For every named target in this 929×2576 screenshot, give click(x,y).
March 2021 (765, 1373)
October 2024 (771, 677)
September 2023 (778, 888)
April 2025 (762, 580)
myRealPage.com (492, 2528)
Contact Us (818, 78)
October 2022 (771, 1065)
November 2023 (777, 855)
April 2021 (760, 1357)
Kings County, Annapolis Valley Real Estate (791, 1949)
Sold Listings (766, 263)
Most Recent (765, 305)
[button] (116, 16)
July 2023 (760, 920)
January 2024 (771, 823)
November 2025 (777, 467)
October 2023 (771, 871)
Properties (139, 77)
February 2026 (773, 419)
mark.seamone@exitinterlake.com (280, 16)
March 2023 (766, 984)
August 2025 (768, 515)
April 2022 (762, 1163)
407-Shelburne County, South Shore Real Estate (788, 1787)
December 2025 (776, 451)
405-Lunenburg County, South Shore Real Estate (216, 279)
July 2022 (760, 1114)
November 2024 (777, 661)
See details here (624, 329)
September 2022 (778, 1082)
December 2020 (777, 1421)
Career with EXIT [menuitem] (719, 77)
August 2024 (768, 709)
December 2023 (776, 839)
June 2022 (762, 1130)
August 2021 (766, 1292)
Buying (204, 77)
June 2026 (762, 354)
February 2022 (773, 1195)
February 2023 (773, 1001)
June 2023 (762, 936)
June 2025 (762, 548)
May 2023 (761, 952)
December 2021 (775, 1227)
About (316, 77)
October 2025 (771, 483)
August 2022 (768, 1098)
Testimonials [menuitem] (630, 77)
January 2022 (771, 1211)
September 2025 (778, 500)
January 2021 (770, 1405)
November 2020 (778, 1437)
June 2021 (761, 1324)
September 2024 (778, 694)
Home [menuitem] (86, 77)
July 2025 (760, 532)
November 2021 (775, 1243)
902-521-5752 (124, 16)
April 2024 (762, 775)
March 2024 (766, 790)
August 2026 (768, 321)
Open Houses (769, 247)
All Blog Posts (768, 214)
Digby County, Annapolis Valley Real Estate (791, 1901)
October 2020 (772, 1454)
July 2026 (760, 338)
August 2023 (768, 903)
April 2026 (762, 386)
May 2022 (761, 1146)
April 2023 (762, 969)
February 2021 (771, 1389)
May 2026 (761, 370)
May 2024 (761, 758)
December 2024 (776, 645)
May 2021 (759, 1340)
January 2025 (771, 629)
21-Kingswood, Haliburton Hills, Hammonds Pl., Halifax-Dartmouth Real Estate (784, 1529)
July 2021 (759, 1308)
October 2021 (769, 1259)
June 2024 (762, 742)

....

> [YOUR TASK]
Starting from the top of the records and ending at the line that contains "November 2023 (777, 855)", repeat each line exactly and return only those lines.

> [EXERCISE SOLUTION]
For every named target in this 929×2576 screenshot, give click(x,y).
March 2021 (765, 1373)
October 2024 (771, 677)
September 2023 (778, 888)
April 2025 (762, 580)
myRealPage.com (492, 2528)
Contact Us (818, 78)
October 2022 (771, 1065)
November 2023 (777, 855)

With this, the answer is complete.